**BRIEF:** Output each line of the data word for word, from the first through the line that holds "Artists in the Limelight (137, 404)", and leave off whatever follows.

**INFORMATION GIVEN:**
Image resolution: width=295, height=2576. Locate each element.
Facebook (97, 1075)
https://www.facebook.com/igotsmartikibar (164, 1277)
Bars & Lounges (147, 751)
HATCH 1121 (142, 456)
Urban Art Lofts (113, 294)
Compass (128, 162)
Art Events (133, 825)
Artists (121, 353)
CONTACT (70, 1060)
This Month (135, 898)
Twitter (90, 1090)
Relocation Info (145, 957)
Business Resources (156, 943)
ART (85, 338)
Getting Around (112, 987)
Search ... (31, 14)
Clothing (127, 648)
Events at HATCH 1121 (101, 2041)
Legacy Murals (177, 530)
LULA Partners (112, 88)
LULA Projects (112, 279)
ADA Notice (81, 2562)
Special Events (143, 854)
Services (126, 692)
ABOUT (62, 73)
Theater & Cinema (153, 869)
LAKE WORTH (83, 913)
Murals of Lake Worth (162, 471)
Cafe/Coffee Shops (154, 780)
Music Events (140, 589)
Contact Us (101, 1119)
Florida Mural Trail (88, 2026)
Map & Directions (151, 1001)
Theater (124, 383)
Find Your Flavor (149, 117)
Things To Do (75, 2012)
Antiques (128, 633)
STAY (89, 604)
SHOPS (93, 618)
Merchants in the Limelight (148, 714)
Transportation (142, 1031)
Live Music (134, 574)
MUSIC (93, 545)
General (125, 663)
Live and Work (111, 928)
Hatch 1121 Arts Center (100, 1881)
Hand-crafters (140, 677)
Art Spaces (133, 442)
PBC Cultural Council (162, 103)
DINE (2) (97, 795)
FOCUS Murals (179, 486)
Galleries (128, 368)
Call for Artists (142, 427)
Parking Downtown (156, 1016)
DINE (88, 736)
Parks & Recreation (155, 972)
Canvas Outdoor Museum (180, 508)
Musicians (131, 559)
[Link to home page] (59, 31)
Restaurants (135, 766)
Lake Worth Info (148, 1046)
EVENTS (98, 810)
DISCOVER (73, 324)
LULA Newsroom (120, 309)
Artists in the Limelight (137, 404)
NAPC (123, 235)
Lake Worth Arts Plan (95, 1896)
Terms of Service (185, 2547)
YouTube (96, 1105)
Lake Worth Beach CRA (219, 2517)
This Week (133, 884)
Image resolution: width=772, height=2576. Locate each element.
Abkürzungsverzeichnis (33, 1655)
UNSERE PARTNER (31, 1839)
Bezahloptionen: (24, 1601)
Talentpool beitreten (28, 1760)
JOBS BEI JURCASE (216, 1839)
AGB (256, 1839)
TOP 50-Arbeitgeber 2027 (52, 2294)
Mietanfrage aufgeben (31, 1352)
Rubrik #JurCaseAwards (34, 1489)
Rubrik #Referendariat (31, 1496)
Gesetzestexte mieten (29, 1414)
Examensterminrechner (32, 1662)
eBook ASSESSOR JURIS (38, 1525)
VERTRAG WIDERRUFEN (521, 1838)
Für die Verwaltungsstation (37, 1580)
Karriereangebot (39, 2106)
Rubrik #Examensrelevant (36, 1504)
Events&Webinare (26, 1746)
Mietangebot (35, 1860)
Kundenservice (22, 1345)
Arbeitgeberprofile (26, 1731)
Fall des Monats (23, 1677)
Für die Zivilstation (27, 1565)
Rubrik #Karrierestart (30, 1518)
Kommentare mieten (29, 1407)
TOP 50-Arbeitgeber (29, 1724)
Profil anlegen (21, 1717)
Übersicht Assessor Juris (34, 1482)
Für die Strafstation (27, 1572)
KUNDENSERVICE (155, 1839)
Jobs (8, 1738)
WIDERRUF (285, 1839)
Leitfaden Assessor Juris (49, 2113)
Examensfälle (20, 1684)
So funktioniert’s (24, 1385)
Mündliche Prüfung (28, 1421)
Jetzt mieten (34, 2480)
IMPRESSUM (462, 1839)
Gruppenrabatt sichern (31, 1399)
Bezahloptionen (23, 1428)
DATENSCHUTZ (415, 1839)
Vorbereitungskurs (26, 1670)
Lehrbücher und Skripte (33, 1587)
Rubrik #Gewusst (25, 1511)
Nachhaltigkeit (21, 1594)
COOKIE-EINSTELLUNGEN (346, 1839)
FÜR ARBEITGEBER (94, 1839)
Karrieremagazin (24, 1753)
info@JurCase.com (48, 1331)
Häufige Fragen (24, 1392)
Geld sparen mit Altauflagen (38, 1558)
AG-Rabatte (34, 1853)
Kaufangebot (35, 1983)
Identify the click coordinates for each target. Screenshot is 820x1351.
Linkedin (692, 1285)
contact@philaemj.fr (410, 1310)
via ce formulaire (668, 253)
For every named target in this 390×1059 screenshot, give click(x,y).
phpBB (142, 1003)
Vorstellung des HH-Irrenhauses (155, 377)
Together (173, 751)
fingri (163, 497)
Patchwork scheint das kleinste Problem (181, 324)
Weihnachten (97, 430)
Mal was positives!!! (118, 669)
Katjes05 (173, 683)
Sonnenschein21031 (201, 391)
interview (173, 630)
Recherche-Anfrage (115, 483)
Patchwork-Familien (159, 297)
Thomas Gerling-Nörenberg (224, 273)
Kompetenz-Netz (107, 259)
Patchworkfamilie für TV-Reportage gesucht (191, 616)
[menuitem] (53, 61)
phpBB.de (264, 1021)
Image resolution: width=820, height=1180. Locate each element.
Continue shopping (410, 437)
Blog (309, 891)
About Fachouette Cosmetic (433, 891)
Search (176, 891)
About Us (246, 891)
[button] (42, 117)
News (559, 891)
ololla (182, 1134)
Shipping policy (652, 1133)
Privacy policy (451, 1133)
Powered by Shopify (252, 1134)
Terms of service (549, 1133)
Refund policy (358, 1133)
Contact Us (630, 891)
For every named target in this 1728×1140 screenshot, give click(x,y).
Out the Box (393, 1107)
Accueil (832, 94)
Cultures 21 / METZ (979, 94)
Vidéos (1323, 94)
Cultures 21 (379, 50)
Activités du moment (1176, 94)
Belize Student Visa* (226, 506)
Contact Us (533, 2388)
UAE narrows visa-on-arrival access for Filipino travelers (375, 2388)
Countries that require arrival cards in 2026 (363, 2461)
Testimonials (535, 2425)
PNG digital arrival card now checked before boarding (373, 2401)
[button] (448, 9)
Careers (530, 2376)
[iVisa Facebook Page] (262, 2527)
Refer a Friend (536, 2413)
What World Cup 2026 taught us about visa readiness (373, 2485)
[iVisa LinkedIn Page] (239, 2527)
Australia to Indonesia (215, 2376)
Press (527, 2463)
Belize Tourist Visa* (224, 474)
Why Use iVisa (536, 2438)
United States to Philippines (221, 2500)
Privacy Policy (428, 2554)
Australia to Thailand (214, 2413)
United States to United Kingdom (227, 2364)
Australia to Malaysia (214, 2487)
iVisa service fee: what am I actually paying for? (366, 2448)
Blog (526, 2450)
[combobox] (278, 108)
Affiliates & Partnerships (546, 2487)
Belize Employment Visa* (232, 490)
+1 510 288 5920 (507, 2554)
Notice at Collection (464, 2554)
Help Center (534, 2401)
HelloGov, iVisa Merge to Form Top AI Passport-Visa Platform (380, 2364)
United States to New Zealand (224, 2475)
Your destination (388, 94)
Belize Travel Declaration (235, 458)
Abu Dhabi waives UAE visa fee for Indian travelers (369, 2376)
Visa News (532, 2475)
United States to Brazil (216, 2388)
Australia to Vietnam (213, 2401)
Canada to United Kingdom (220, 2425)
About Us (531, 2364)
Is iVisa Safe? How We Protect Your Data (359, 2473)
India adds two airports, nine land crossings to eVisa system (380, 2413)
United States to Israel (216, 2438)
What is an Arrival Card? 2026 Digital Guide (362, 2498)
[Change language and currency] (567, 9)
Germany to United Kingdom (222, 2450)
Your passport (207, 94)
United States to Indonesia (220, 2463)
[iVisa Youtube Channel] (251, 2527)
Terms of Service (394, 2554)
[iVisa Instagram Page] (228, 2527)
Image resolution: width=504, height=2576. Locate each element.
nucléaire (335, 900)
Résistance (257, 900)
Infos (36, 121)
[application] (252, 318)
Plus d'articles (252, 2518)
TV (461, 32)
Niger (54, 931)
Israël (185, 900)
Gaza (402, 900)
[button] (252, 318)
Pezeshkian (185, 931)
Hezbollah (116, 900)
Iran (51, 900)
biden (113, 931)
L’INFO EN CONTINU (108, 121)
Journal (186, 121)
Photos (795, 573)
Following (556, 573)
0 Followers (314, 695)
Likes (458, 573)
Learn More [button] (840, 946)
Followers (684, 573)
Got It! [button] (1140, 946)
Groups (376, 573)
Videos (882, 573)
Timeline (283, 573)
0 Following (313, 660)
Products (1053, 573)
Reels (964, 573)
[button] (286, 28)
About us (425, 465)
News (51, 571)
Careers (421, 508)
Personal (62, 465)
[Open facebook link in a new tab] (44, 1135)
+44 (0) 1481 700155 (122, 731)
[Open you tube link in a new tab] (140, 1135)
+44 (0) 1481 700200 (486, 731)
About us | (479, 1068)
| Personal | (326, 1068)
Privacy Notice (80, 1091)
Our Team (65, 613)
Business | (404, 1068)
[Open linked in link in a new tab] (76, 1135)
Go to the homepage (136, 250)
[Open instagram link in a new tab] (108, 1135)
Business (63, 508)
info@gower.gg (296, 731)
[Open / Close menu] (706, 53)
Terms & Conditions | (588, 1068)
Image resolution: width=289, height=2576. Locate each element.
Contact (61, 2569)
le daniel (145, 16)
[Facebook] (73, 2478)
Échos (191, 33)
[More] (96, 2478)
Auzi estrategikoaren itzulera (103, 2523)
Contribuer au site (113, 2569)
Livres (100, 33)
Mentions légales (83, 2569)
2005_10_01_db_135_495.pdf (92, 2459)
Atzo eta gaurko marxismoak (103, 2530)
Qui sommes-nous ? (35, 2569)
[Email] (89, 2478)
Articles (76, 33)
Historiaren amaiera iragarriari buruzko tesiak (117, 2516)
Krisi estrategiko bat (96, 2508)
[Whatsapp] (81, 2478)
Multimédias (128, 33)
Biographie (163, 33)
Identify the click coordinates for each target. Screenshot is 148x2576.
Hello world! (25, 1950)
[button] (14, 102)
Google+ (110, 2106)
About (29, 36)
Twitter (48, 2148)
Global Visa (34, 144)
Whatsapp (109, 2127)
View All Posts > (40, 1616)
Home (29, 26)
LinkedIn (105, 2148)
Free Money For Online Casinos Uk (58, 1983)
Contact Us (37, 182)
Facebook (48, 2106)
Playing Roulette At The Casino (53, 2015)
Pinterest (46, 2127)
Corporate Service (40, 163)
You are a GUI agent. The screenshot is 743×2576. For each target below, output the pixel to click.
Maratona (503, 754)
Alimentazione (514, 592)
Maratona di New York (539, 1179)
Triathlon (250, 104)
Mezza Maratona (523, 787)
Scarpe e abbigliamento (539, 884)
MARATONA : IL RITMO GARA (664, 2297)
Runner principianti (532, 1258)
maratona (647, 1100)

**TASK ANSWER:**
Image resolution: width=295, height=2576. Locate each element.
Facebook (97, 1075)
https://www.facebook.com/igotsmartikibar (164, 1277)
Bars & Lounges (147, 751)
HATCH 1121 (142, 456)
Urban Art Lofts (113, 294)
Compass (128, 162)
Art Events (133, 825)
Artists (121, 353)
CONTACT (70, 1060)
This Month (135, 898)
Twitter (90, 1090)
Relocation Info (145, 957)
Business Resources (156, 943)
ART (85, 338)
Getting Around (112, 987)
Search ... (31, 14)
Clothing (127, 648)
Events at HATCH 1121 (101, 2041)
Legacy Murals (177, 530)
LULA Partners (112, 88)
LULA Projects (112, 279)
ADA Notice (81, 2562)
Special Events (143, 854)
Services (126, 692)
ABOUT (62, 73)
Theater & Cinema (153, 869)
LAKE WORTH (83, 913)
Murals of Lake Worth (162, 471)
Cafe/Coffee Shops (154, 780)
Music Events (140, 589)
Contact Us (101, 1119)
Florida Mural Trail (88, 2026)
Map & Directions (151, 1001)
Theater (124, 383)
Find Your Flavor (149, 117)
Things To Do (75, 2012)
Antiques (128, 633)
STAY (89, 604)
SHOPS (93, 618)
Merchants in the Limelight (148, 714)
Transportation (142, 1031)
Live Music (134, 574)
MUSIC (93, 545)
General (125, 663)
Live and Work (111, 928)
Hatch 1121 Arts Center (100, 1881)
Hand-crafters (140, 677)
Art Spaces (133, 442)
PBC Cultural Council (162, 103)
DINE (2) (97, 795)
FOCUS Murals (179, 486)
Galleries (128, 368)
Call for Artists (142, 427)
Parking Downtown (156, 1016)
DINE (88, 736)
Parks & Recreation (155, 972)
Canvas Outdoor Museum (180, 508)
Musicians (131, 559)
[Link to home page] (59, 31)
Restaurants (135, 766)
Lake Worth Info (148, 1046)
EVENTS (98, 810)
DISCOVER (73, 324)
LULA Newsroom (120, 309)
Artists in the Limelight (137, 404)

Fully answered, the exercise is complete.